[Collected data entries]
-- Opening Marker --

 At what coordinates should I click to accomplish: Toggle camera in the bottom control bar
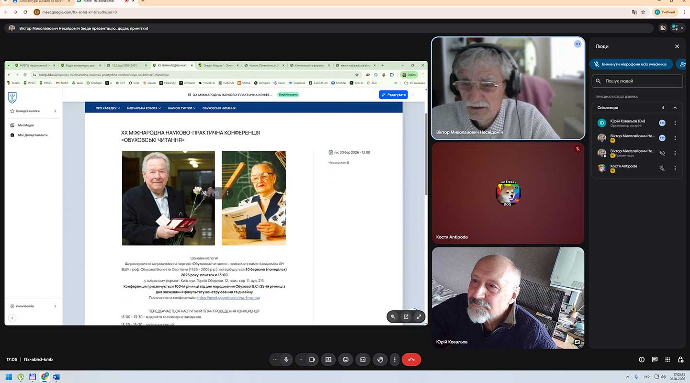(x=312, y=360)
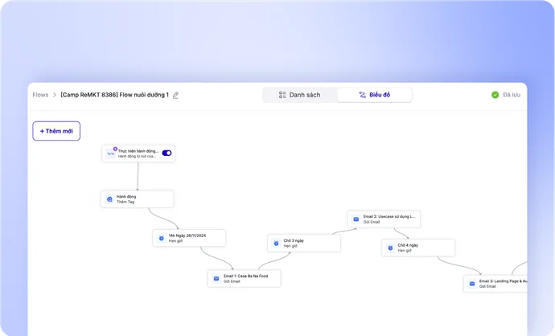Open the Flows breadcrumb link
The image size is (555, 336).
coord(40,95)
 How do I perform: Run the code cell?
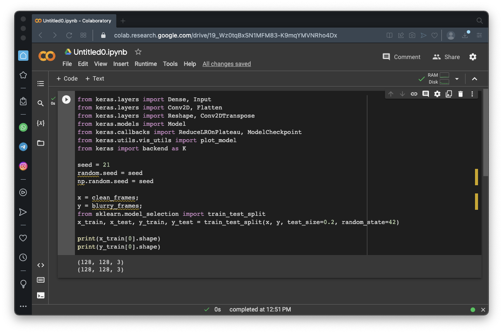(x=66, y=100)
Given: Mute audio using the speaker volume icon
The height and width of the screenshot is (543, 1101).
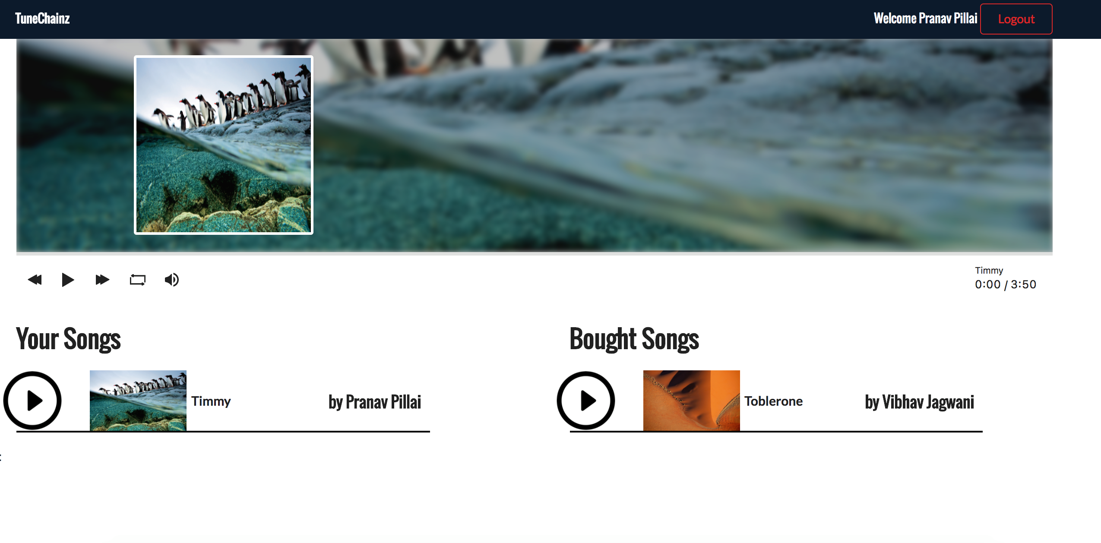Looking at the screenshot, I should (x=172, y=280).
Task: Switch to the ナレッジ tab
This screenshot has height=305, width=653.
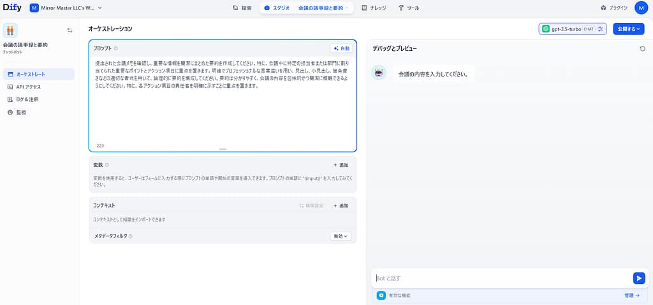Action: [373, 8]
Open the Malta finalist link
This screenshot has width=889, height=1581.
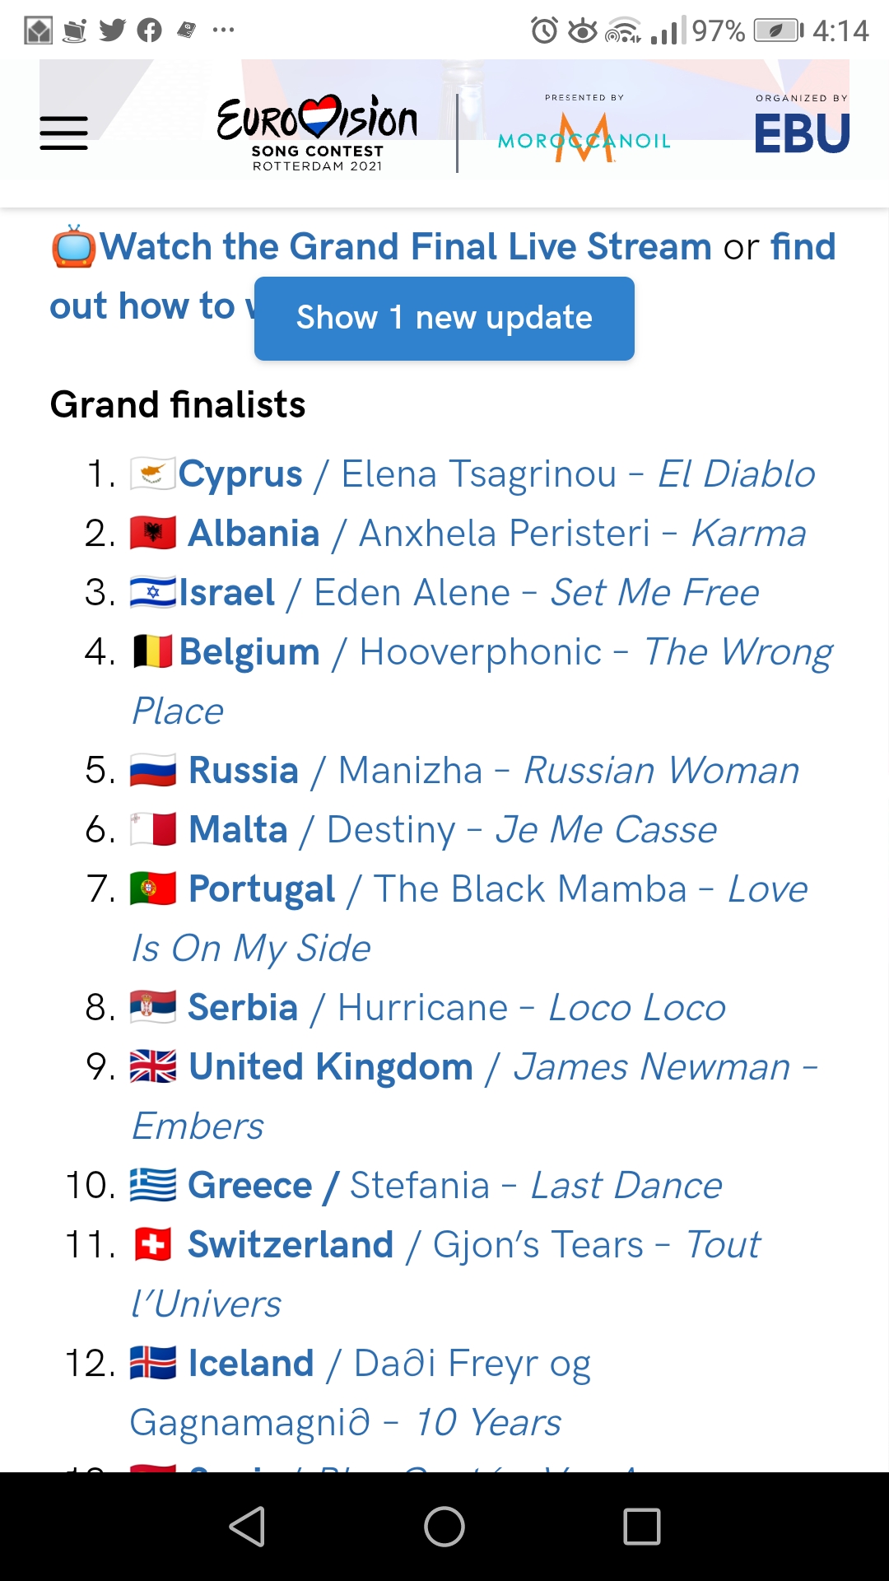[x=238, y=830]
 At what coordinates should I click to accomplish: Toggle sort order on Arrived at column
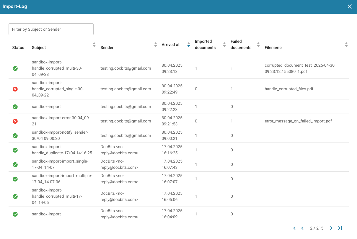189,45
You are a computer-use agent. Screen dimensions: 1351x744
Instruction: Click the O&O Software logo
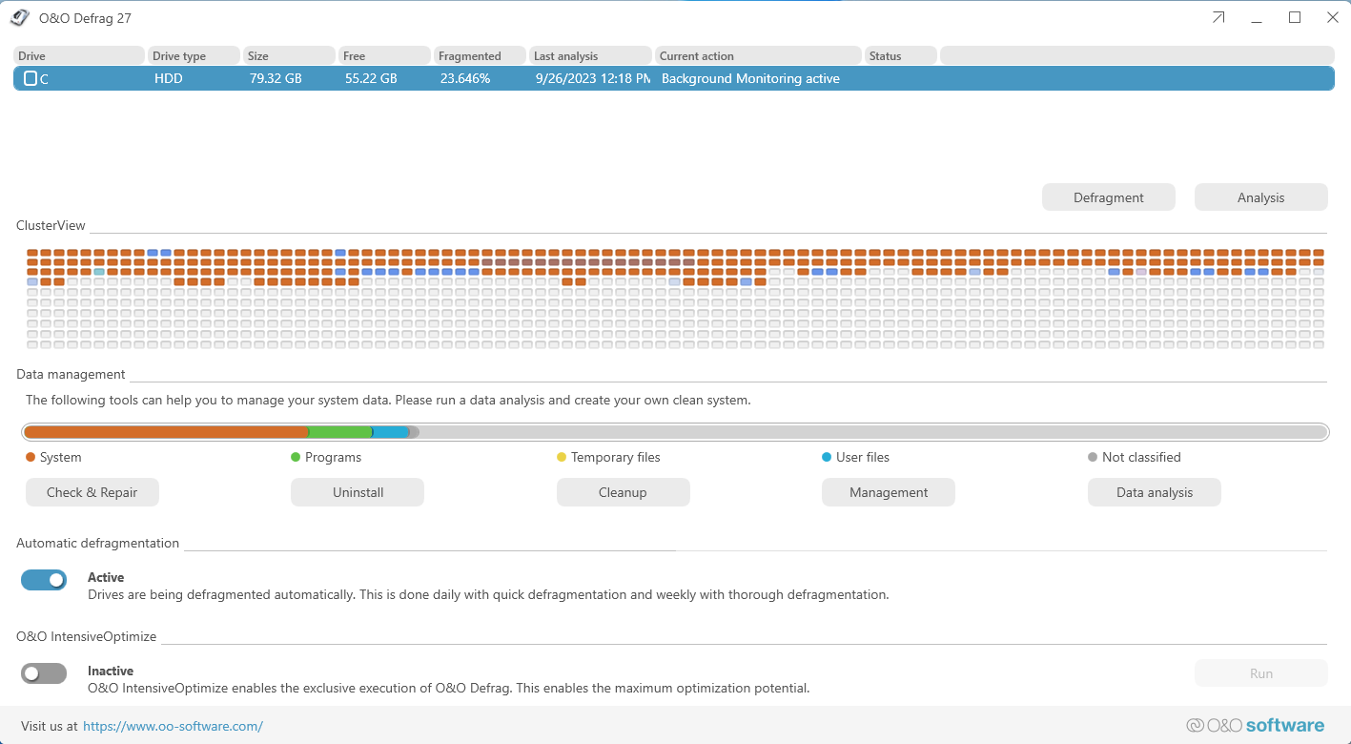(x=1255, y=725)
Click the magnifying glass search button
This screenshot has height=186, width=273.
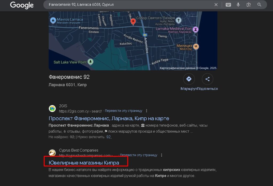(x=259, y=5)
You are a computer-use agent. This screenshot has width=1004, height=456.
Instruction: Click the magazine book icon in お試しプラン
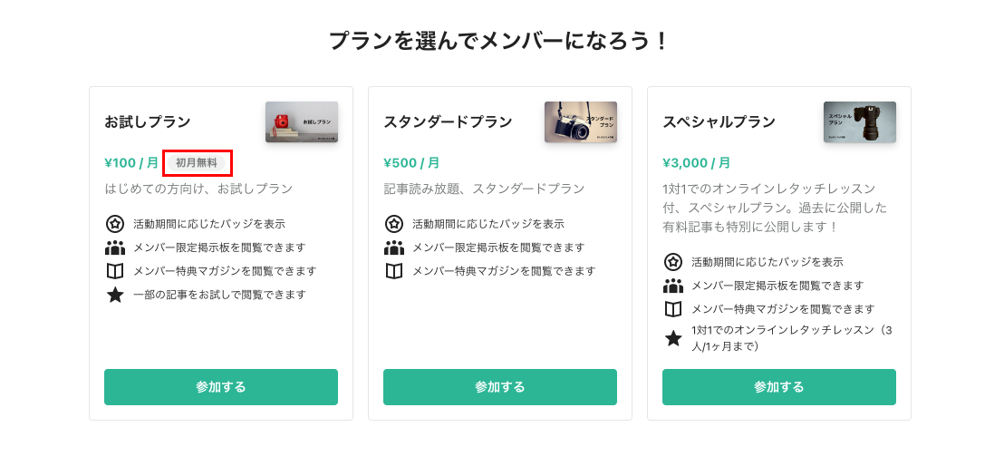[114, 271]
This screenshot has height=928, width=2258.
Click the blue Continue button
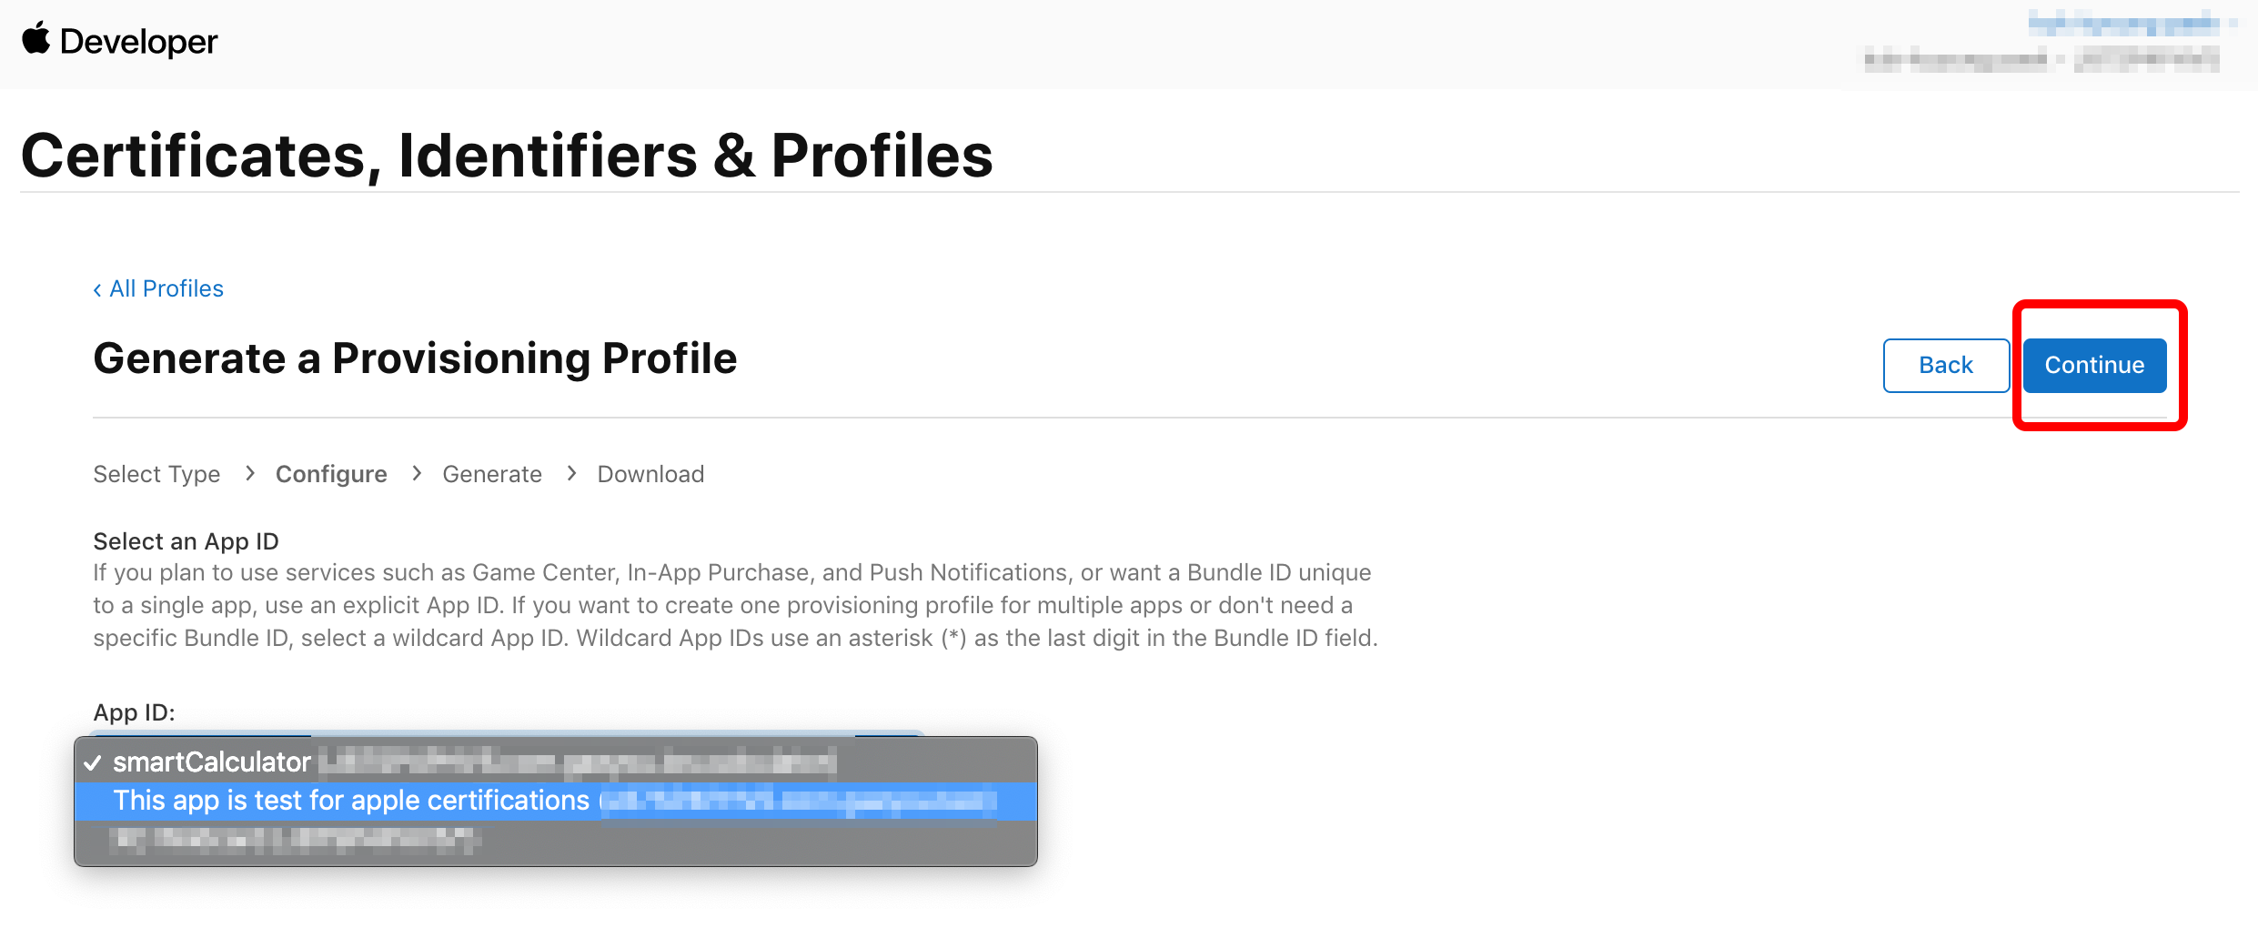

-- Closing Marker --

** Aim of the exercise **
Copy out all the records exactly as they read, and omit the pictures.

** Task result **
 At what coordinates should I click to accomplish: Toggle camera in the bottom control bar
(x=312, y=360)
Open the Flows breadcrumb link
The image size is (555, 336).
coord(40,95)
 How do I perform: Run the code cell?
(x=66, y=100)
Given: Mute audio using the speaker volume icon
The height and width of the screenshot is (543, 1101).
Looking at the screenshot, I should (x=172, y=280).
Task: Switch to the ナレッジ tab
This screenshot has height=305, width=653.
Action: [373, 8]
Open the Malta finalist link
This screenshot has width=889, height=1581.
[x=238, y=830]
 At what coordinates should I click to accomplish: Toggle sort order on Arrived at column
189,45
You are a computer-use agent. Screen dimensions: 1351x744
Instruction: Click the O&O Software logo
(x=1255, y=725)
Click the magnifying glass search button
This screenshot has height=186, width=273.
(x=259, y=5)
You are a computer-use agent. This screenshot has width=1004, height=456.
Instruction: Click the magazine book icon in お試しプラン
[114, 271]
This screenshot has height=928, width=2258.
Click the blue Continue button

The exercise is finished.